> Stratum is a columnar analytics engine that combines the performance of fused SIMD execution with the semantics of immutable data
What are your thoughts for investing in a columnar based database rather than a hybrid one?
I'm in the game development space.
I have integrated Stratum's columnar indices as a secondary index in the new query engine of https://github.com/replikativ/datahike itself, so for numerical data you will be able to use Datalog/SQL to have combined (OLTP, OLAP, ...) processing. Same for proximum (persistent HNSW vector index) and scriptum (persistent Lucene).

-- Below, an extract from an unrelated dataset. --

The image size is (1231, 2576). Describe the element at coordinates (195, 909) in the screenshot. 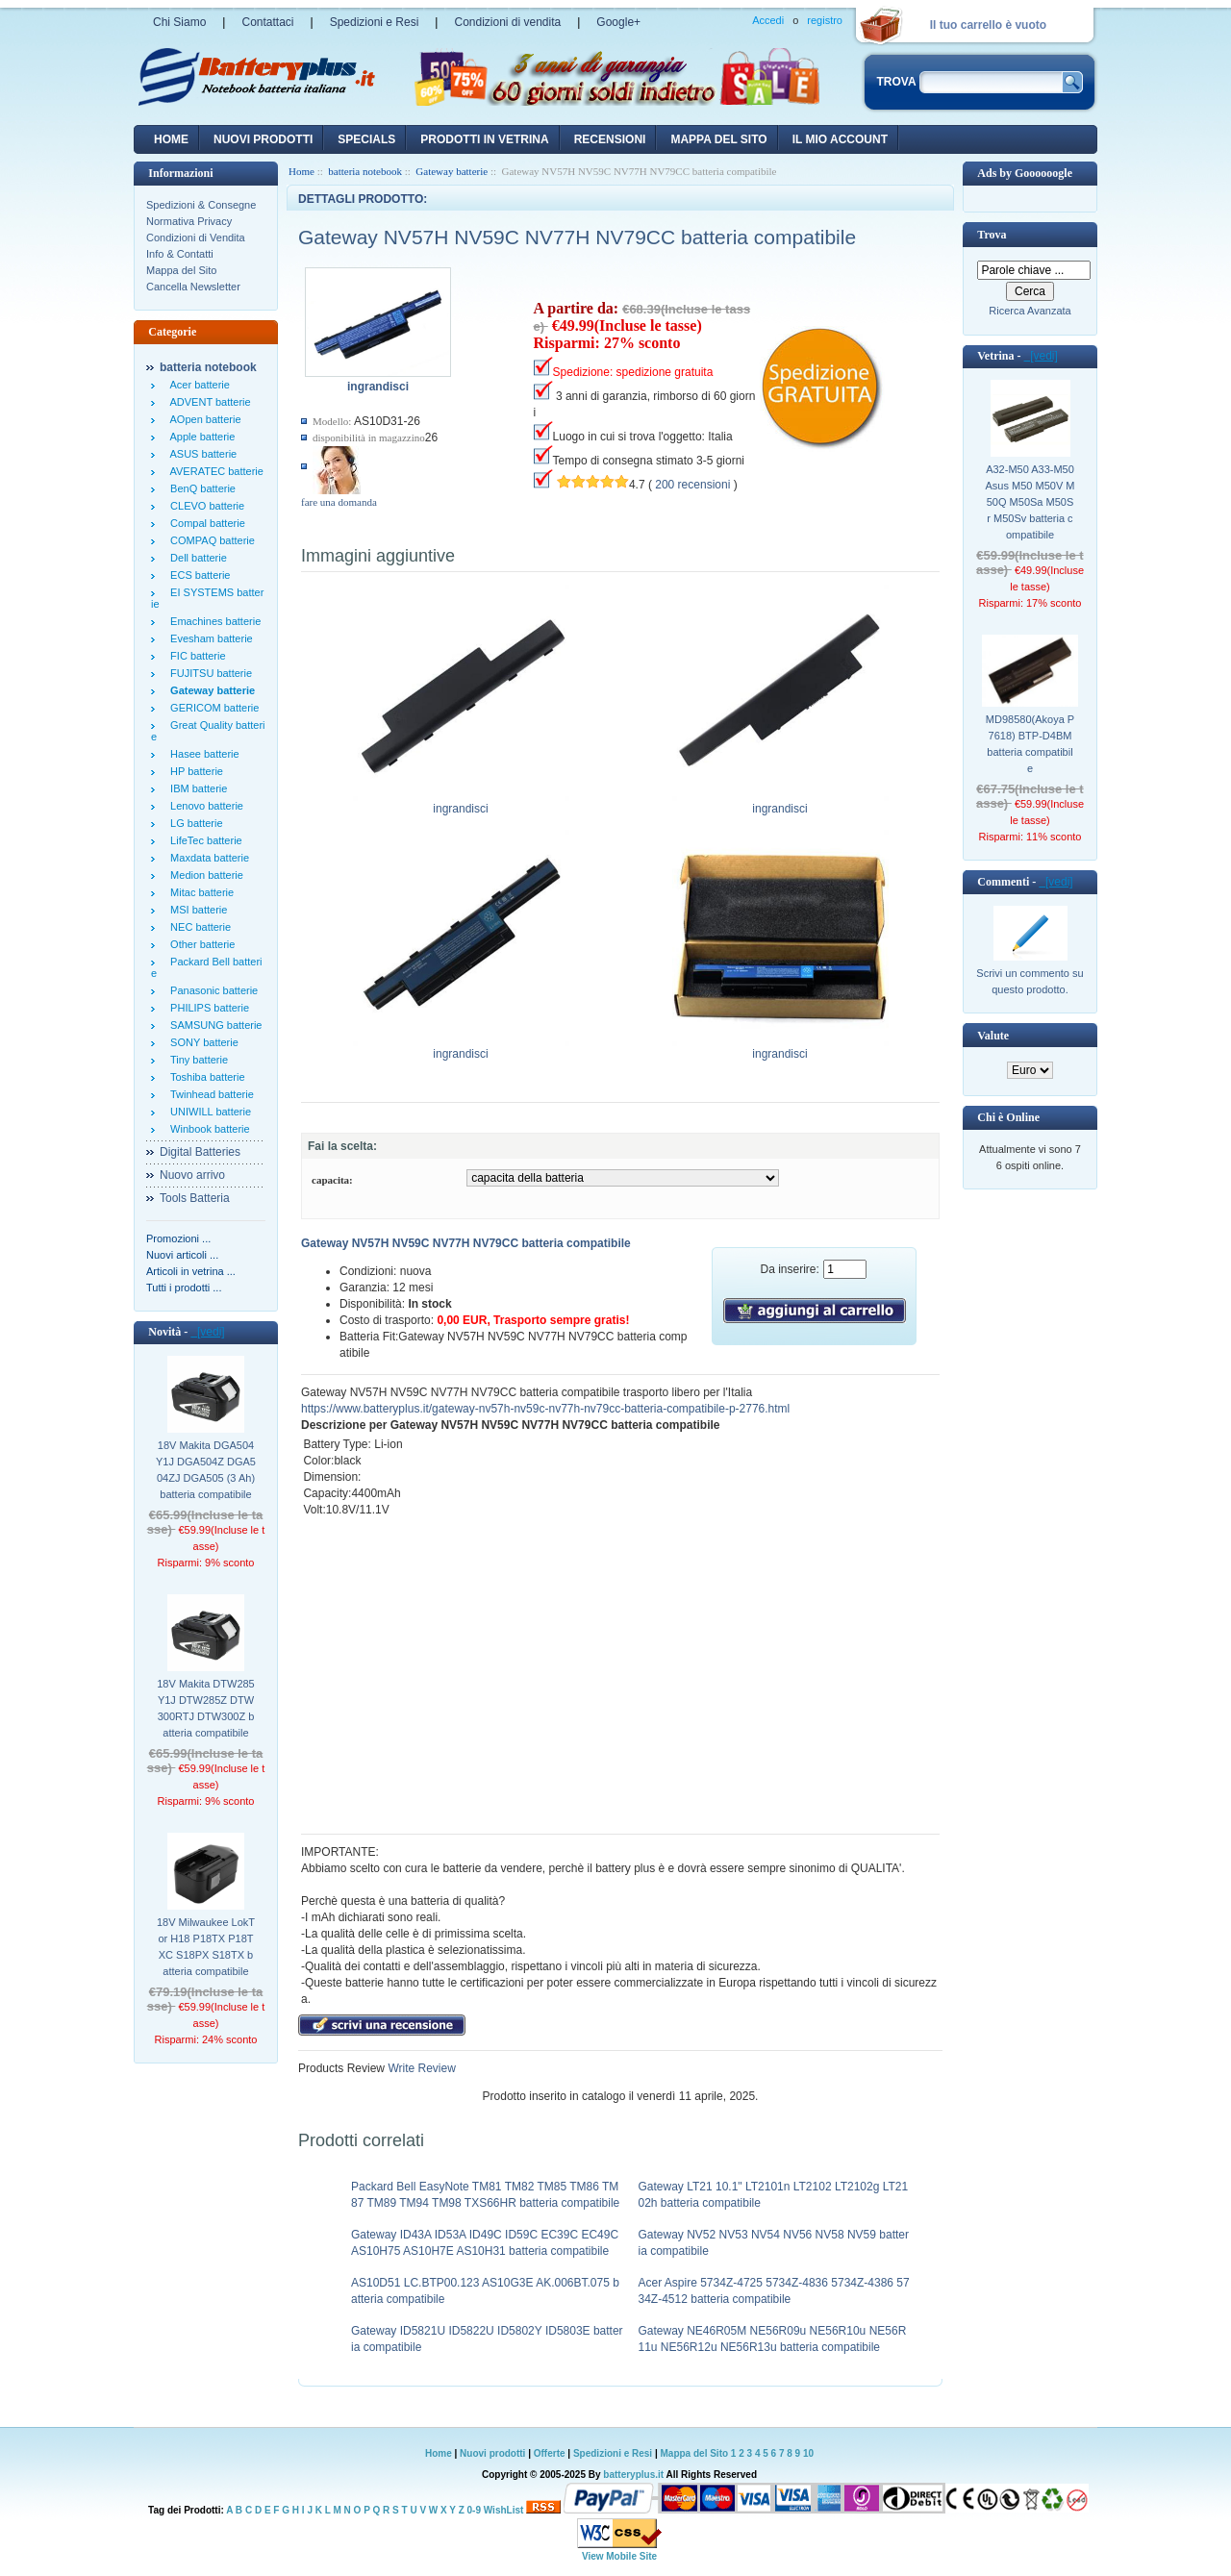

I see `MSI batterie` at that location.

Stratum already can be copy-on-write updated online with better write throughput than purely columnar alternatives (Stratum uses a persistent B-tree over column chunks) as far as I tested. I have not compared it in benchmarks yet though, DuckDB recommends to not update it online for instance. But it depends on the workload, if you do random access writes the columnar layout overhead will still be a slow-down compared to OLTP/Datahike's row/entity-wise indices. Also storing fully variable strings in a column is inefficient, for this you want the entity-wise indices.
whilo•1h ago
The headline benchmark result is that on 10M rows, Stratum is faster than DuckDB on 35 of 46 single-threaded analytical queries, despite running entirely on the JVM.
But the main idea is actually branchable tables: you can fork a table in O(1), keep copy-on-write snapshots, and query different branches through SQL.
It speaks the PostgreSQL wire protocol, so psql/JDBC/DBeaver work out of the box.
Benchmarks, methodology, and repo are linked from the page. Happy to answer questions.